### Data for analysis ###
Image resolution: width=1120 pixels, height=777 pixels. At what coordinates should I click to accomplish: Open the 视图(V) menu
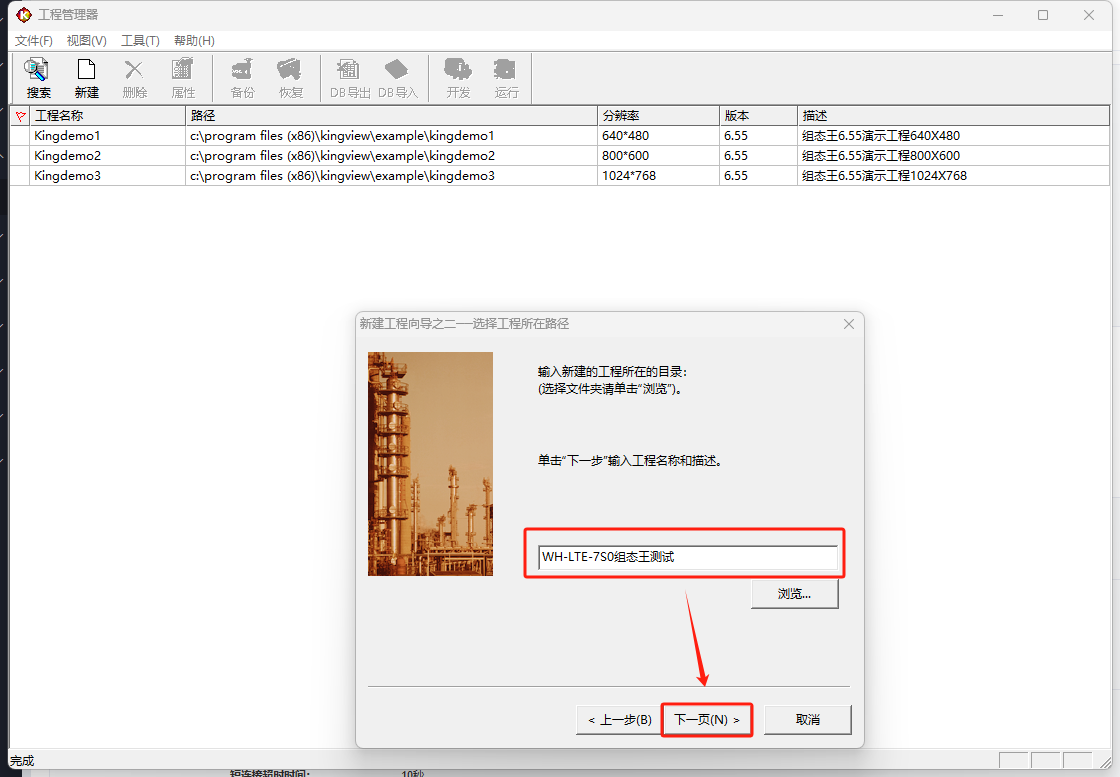(x=87, y=41)
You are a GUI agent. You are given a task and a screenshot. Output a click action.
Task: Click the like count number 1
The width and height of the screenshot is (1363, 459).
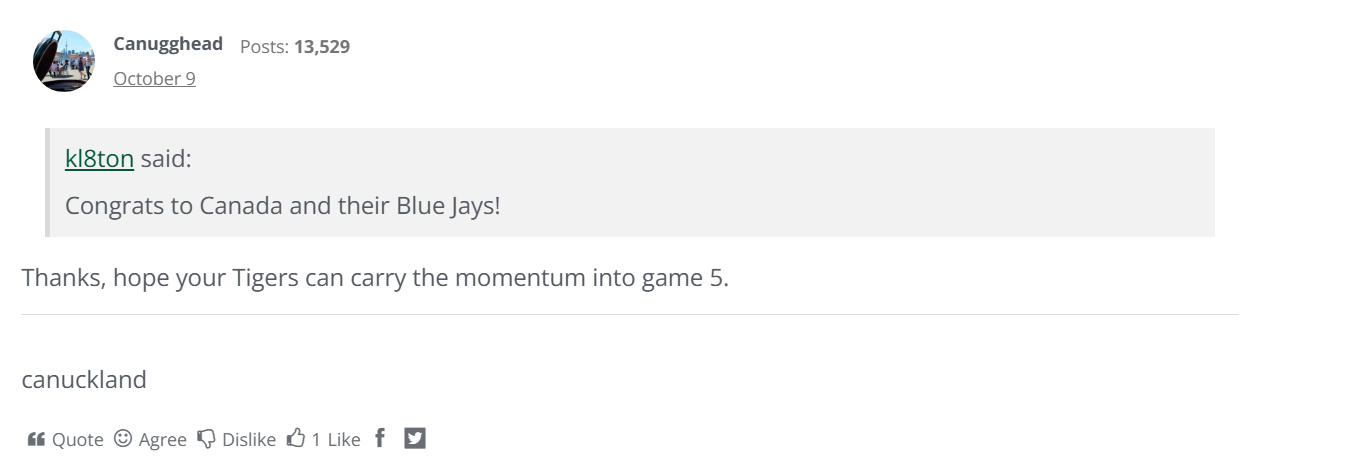click(x=316, y=440)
###
● **The task**: Omit the pictures, then print the rest of the listing above exactly.

● **Exercise response**:
Image resolution: width=1120 pixels, height=777 pixels. At what coordinates should I click to accomplish: Open the 视图(V) menu
(x=87, y=41)
You are a GUI agent. You are given a task and a screenshot. Output a click action.
Task: Click the like count number 1
The width and height of the screenshot is (1363, 459).
click(x=316, y=440)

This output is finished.